ASSIGNED TASK —
Output every record again so that it matches the original word for word.

═════ RECORDS TO USE

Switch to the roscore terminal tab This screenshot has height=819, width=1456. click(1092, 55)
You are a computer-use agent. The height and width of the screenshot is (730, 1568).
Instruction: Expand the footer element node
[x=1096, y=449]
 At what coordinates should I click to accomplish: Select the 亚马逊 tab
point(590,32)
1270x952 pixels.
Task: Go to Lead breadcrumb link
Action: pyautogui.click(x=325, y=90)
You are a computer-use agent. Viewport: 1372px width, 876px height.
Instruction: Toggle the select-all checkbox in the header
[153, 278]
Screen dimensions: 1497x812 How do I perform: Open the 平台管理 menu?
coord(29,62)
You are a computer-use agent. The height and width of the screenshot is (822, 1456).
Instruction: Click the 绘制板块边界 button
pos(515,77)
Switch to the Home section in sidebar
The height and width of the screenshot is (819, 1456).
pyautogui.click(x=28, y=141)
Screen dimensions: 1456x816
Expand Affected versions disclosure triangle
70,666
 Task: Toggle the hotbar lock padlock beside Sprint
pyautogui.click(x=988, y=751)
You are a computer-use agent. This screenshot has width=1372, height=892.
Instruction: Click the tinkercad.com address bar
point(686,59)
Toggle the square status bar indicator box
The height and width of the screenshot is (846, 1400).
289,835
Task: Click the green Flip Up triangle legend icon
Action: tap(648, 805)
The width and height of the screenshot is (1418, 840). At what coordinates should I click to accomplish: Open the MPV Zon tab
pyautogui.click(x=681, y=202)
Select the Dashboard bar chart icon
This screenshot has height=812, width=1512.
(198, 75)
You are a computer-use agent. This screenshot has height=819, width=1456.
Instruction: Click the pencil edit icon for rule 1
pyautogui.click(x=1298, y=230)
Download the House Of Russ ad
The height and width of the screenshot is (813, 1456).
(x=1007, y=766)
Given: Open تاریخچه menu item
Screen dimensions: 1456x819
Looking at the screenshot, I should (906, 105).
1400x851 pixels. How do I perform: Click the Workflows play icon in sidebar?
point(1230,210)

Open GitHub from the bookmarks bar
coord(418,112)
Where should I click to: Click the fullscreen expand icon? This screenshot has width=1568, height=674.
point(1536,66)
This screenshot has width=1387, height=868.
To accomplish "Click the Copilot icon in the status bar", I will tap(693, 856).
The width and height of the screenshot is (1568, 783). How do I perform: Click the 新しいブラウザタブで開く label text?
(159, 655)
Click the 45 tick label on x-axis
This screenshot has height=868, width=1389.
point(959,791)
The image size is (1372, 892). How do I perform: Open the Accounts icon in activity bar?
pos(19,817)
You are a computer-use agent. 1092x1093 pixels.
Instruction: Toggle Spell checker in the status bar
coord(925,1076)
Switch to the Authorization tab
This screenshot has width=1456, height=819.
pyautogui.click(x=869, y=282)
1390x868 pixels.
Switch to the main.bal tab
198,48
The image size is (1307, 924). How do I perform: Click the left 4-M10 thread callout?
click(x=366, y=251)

══════════

TASK ANSWER —
Switch to the roscore terminal tab This screenshot has height=819, width=1456. click(1092, 55)
You are a computer-use agent. The height and width of the screenshot is (730, 1568).
Instruction: Expand the footer element node
[x=1096, y=449]
 At what coordinates should I click to accomplish: Select the 亚马逊 tab
point(590,32)
1270x952 pixels.
Task: Go to Lead breadcrumb link
Action: pyautogui.click(x=325, y=90)
You are a computer-use agent. Viewport: 1372px width, 876px height.
Instruction: Toggle the select-all checkbox in the header
[153, 278]
Screen dimensions: 1497x812 How do I perform: Open the 平台管理 menu?
coord(29,62)
You are a computer-use agent. The height and width of the screenshot is (822, 1456).
Instruction: Click the 绘制板块边界 button
pos(515,77)
Switch to the Home section in sidebar
The height and width of the screenshot is (819, 1456).
pyautogui.click(x=28, y=141)
Screen dimensions: 1456x816
Expand Affected versions disclosure triangle
70,666
 Task: Toggle the hotbar lock padlock beside Sprint
pyautogui.click(x=988, y=751)
You are a computer-use agent. This screenshot has width=1372, height=892.
Instruction: Click the tinkercad.com address bar
point(686,59)
Toggle the square status bar indicator box
The height and width of the screenshot is (846, 1400).
289,835
Task: Click the green Flip Up triangle legend icon
Action: tap(648, 805)
The width and height of the screenshot is (1418, 840). At what coordinates should I click to accomplish: Open the MPV Zon tab
pyautogui.click(x=681, y=202)
Select the Dashboard bar chart icon
This screenshot has height=812, width=1512.
(198, 75)
You are a computer-use agent. This screenshot has height=819, width=1456.
Instruction: Click the pencil edit icon for rule 1
pyautogui.click(x=1298, y=230)
Download the House Of Russ ad
The height and width of the screenshot is (813, 1456).
(x=1007, y=766)
Given: Open تاریخچه menu item
Screen dimensions: 1456x819
Looking at the screenshot, I should (906, 105).
1400x851 pixels. How do I perform: Click the Workflows play icon in sidebar?
point(1230,210)

Open GitHub from the bookmarks bar
coord(418,112)
Where should I click to: Click the fullscreen expand icon? This screenshot has width=1568, height=674.
point(1536,66)
This screenshot has width=1387, height=868.
To accomplish "Click the Copilot icon in the status bar", I will tap(693, 856).
The width and height of the screenshot is (1568, 783). How do I perform: Click the 新しいブラウザタブで開く label text?
(159, 655)
Click the 45 tick label on x-axis
This screenshot has height=868, width=1389.
point(959,791)
The image size is (1372, 892). How do I perform: Open the Accounts icon in activity bar?
pos(19,817)
You are a computer-use agent. 1092x1093 pixels.
Instruction: Toggle Spell checker in the status bar
coord(925,1076)
Switch to the Authorization tab
This screenshot has width=1456, height=819.
pyautogui.click(x=869, y=282)
1390x868 pixels.
Switch to the main.bal tab
198,48
The image size is (1307, 924). How do I perform: Click the left 4-M10 thread callout?
click(x=366, y=251)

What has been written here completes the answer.